Immanuel Kant
Duas coisas enchem a alma de admiração e de respeito sempre renovados e
que aumentam à medida que o pensamento mais vezes se concentra nelas: acima de nós, o céu estrelado; no
nosso íntimo, a lei moral. Não é necessário
buscá-las e adivinhá-las como se estivessem ofuscadas por nuvens ou situadas em
região inacessível, para além do meu horizonte; vejo-as ante mim e relaciono-as
imediatamente com a consciência da minha existência. A primeira, a partir do lugar
que ocupo no mundo exterior, estende a relação do meu ser com as coisas
sensíveis a todo esse imenso espaço onde os mundos se sucedem aos mundos e os
sistemas aos sistemas e a toda a duração ilimitada dos seus movimentos
periódicos.
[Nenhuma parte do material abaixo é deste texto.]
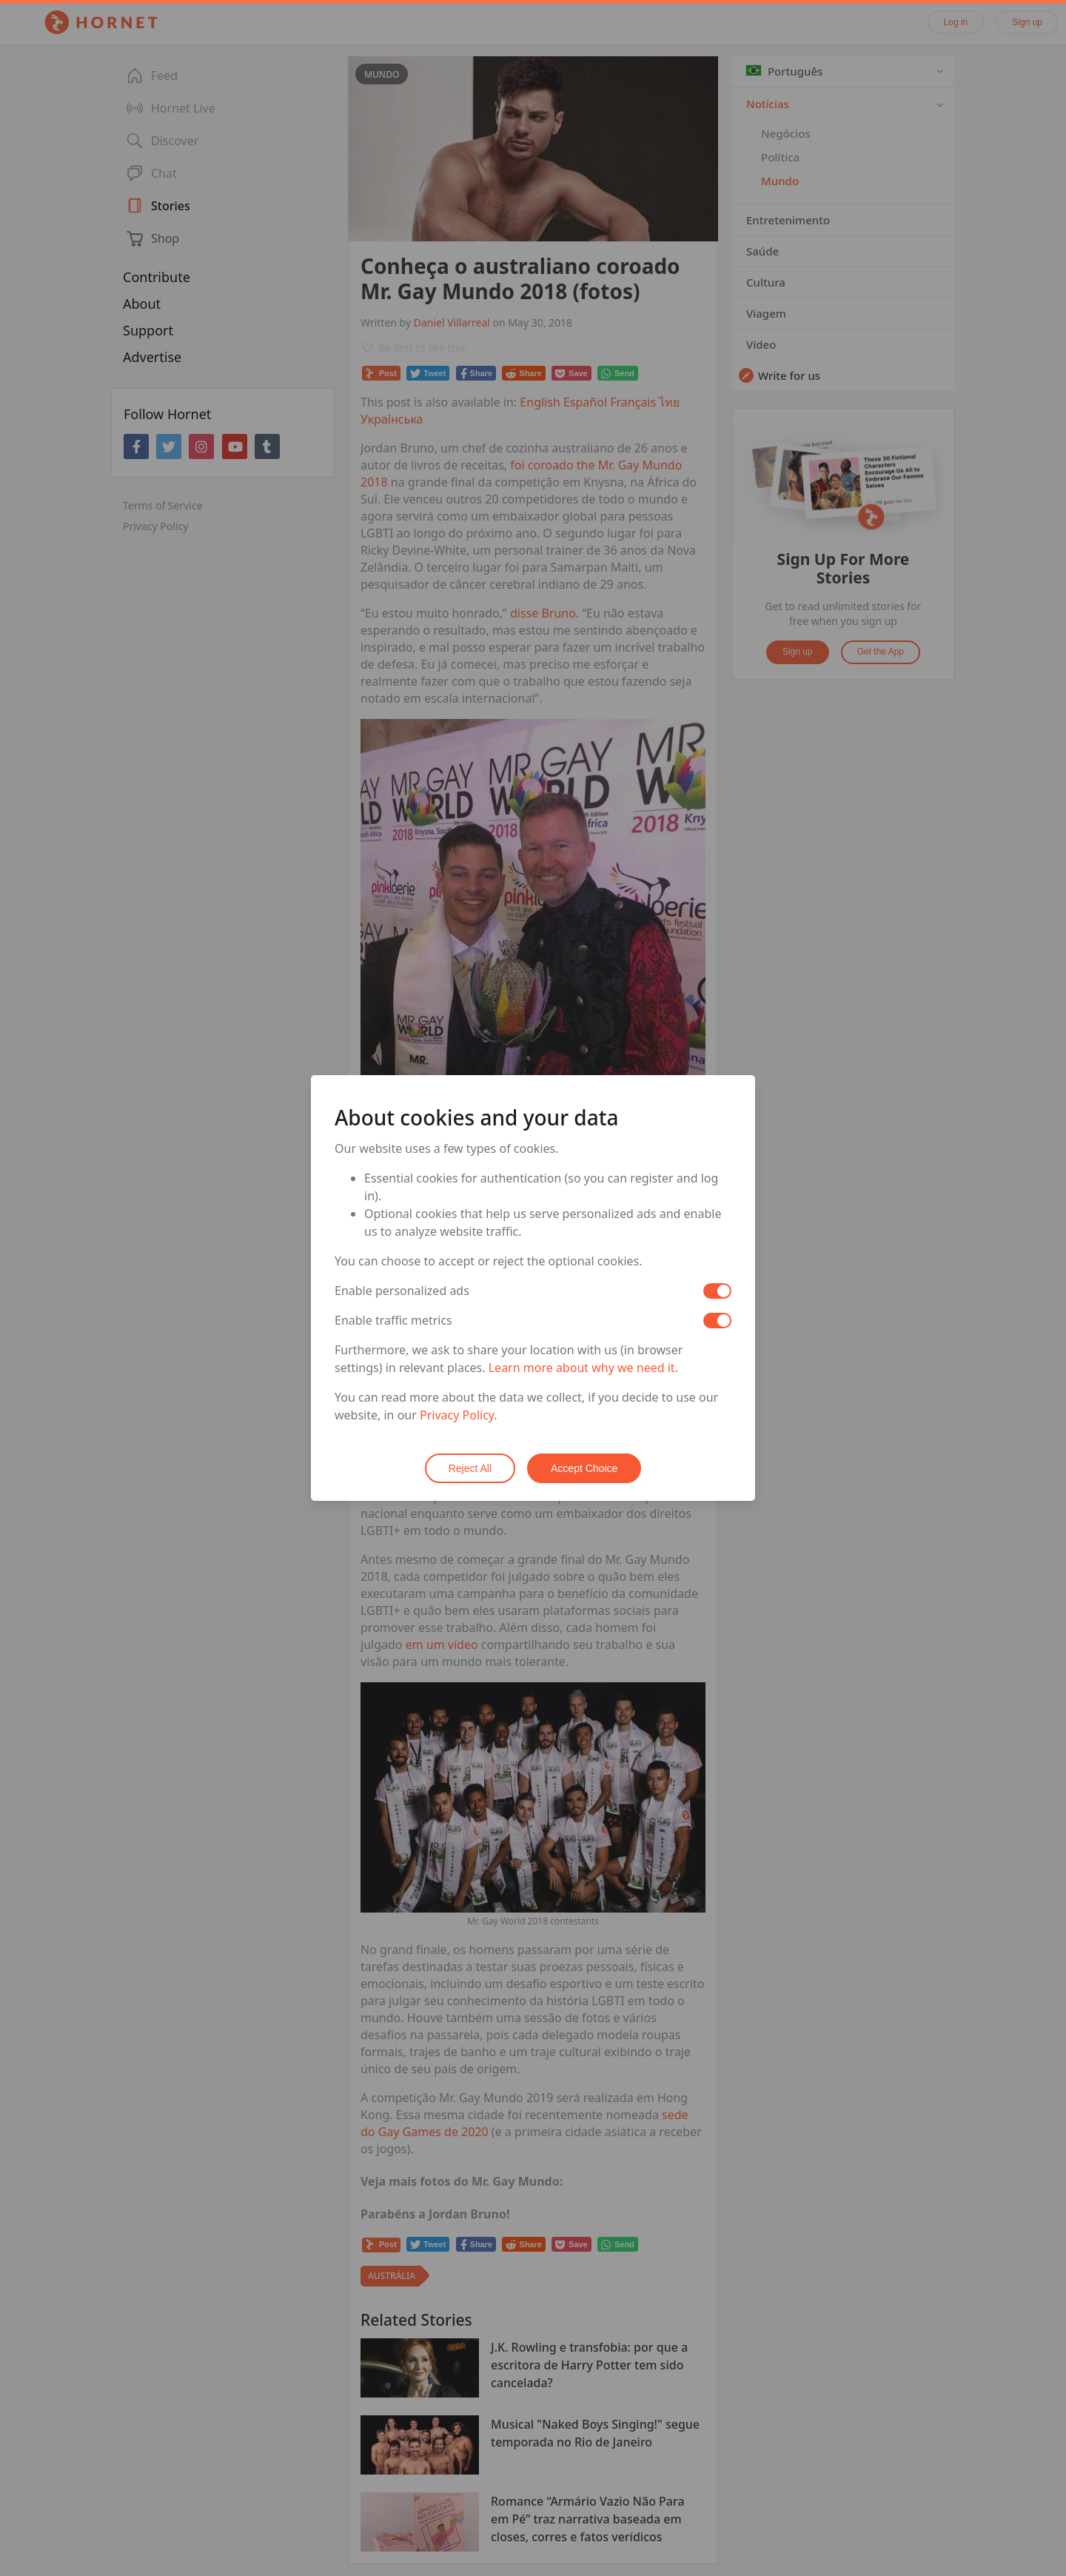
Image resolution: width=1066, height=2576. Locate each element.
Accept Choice (584, 1468)
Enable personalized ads (402, 1290)
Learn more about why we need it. (583, 1367)
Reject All (470, 1468)
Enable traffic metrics (393, 1320)
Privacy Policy (457, 1415)
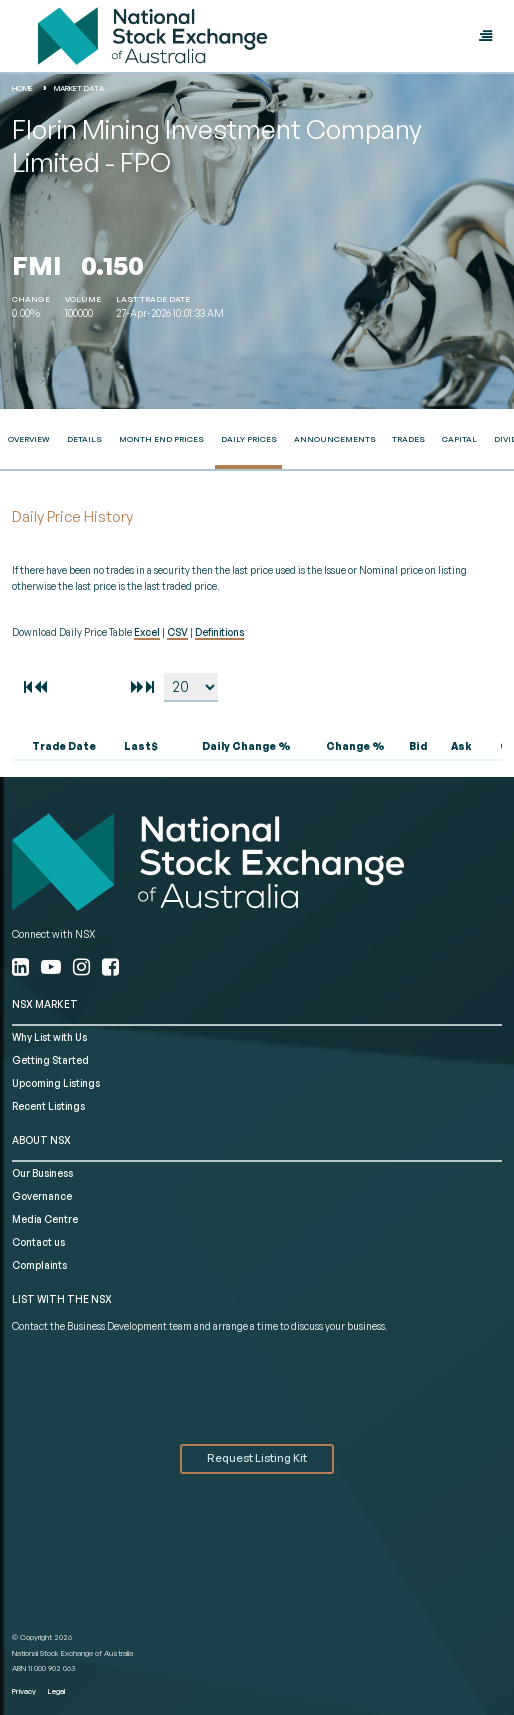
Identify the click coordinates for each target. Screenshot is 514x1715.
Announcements (335, 439)
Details (84, 439)
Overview (29, 439)
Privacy (24, 1691)
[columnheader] (59, 747)
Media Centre (45, 1219)
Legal (56, 1691)
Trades (408, 439)
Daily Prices (249, 439)
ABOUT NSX (41, 1140)
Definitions (219, 632)
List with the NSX (62, 1299)
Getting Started (50, 1060)
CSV (177, 632)
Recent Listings (48, 1106)
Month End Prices (161, 439)
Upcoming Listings (56, 1083)
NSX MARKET (45, 1004)
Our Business (42, 1173)
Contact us (38, 1242)
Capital (459, 439)
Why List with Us (49, 1037)
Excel (147, 632)
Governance (42, 1196)
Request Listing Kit (257, 1458)
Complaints (39, 1265)
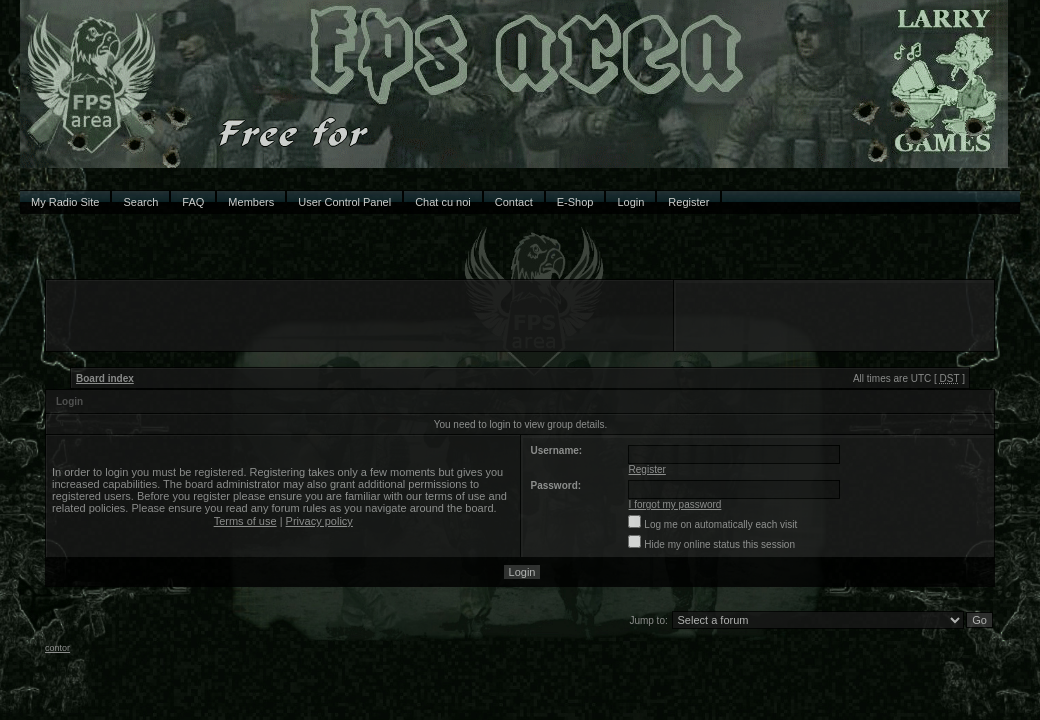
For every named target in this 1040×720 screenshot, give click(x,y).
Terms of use (245, 521)
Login (630, 202)
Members (251, 202)
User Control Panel (344, 202)
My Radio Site (65, 202)
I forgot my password (675, 504)
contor (57, 648)
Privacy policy (319, 521)
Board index (105, 378)
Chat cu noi (443, 202)
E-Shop (575, 202)
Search (140, 202)
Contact (514, 202)
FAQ (193, 202)
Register (688, 202)
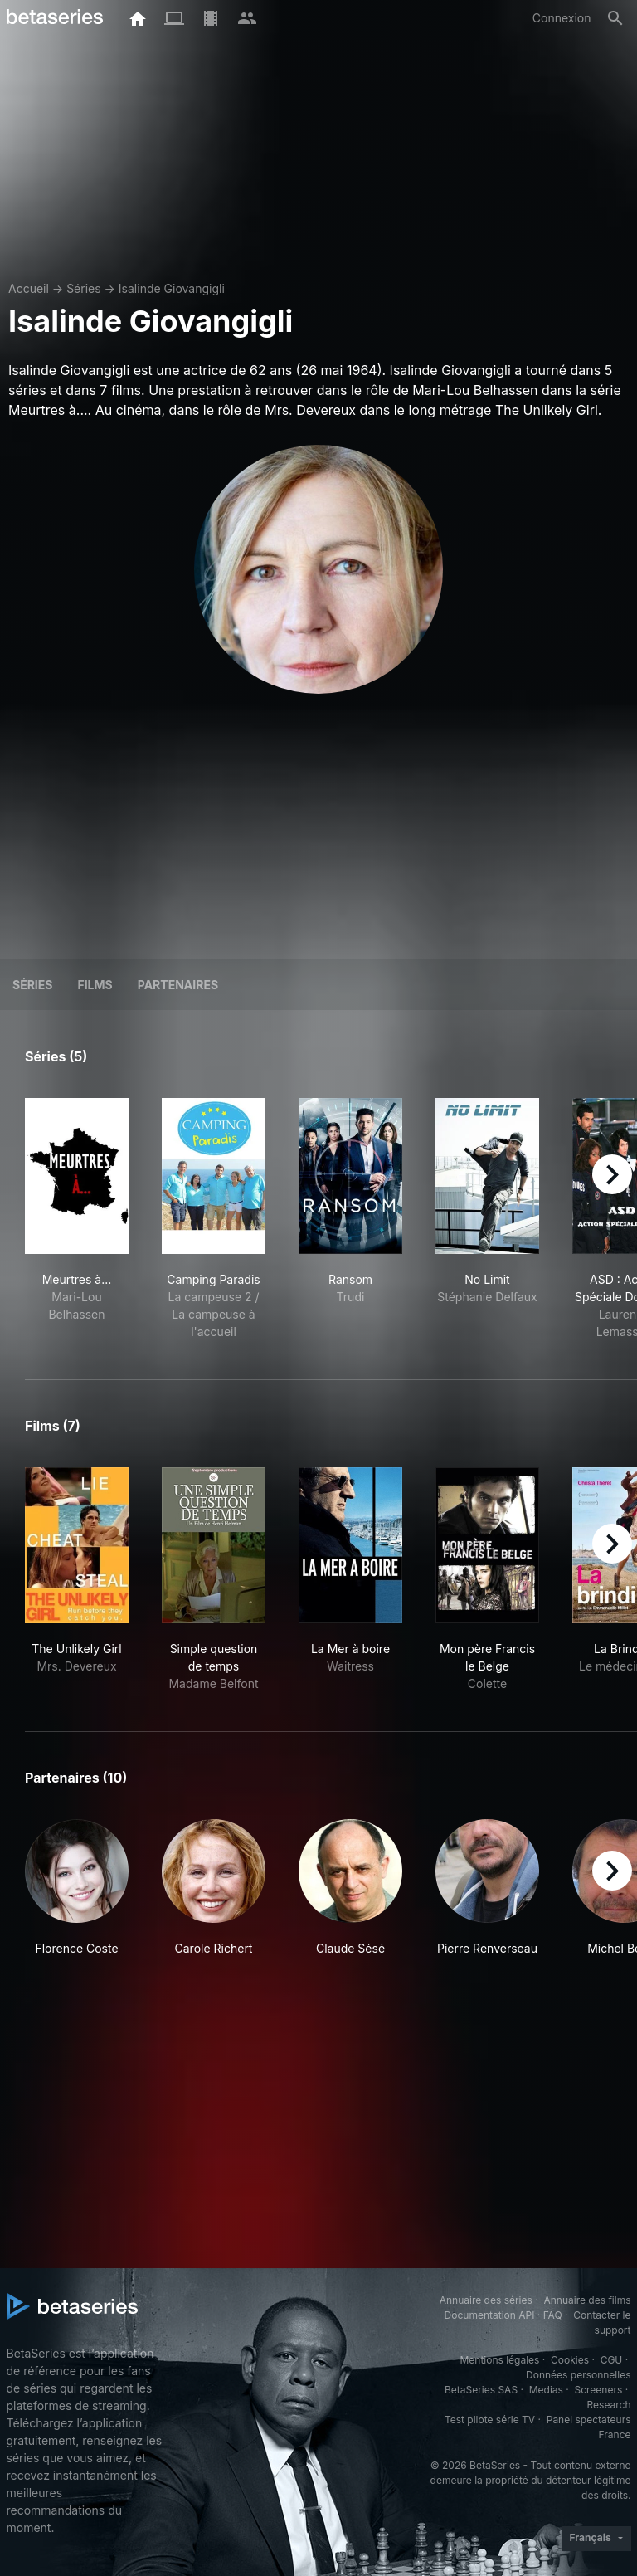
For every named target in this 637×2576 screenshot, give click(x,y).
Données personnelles (578, 2375)
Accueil (28, 288)
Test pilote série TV (490, 2419)
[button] (77, 1888)
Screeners (598, 2389)
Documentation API (490, 2315)
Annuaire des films (586, 2300)
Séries (83, 288)
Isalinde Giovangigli (172, 288)
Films (94, 985)
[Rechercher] (615, 18)
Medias (546, 2389)
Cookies (570, 2360)
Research (609, 2404)
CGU (612, 2360)
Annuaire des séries (486, 2300)
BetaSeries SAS (481, 2389)
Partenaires (178, 985)
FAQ (552, 2315)
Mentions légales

A segunda parte do meu invisível eu, da minha personalidade e do
meu posto num mundo que possui a verdadeira infinitude, mas no qual o
entendimento mal pode penetrar e ao qual reconheço estar vinculado por uma
relação não apenas contingente, mas universal e necessária (relação que também
alargo a todos esses mundos visíveis).
Numa, a visão de uma infinidade de mundos quase aniquila a minha
importância, na medida em que me considero uma criatura animal que, depois de ter (não se sabe como) gozado
a vida durante um breve lapso de tempo, deve devolver a matéria de que é
formada ao planeta em que vive e que não é mais do que um ponto no universo.
Pelo contrário, a outra ergue infinitamente o meu valor como inteligência, mediante a minha personalidade, na
qual a lei moral me revela uma vida independente da animalidade e até de todo o
mundo sensível, pelo menos na medida em que podemos julgá-lo pelo destino que
esta lei consigna à minha existência, e que, em vez de ser limitada às
condições e aos limites desta vida, se alarga até ao infinito."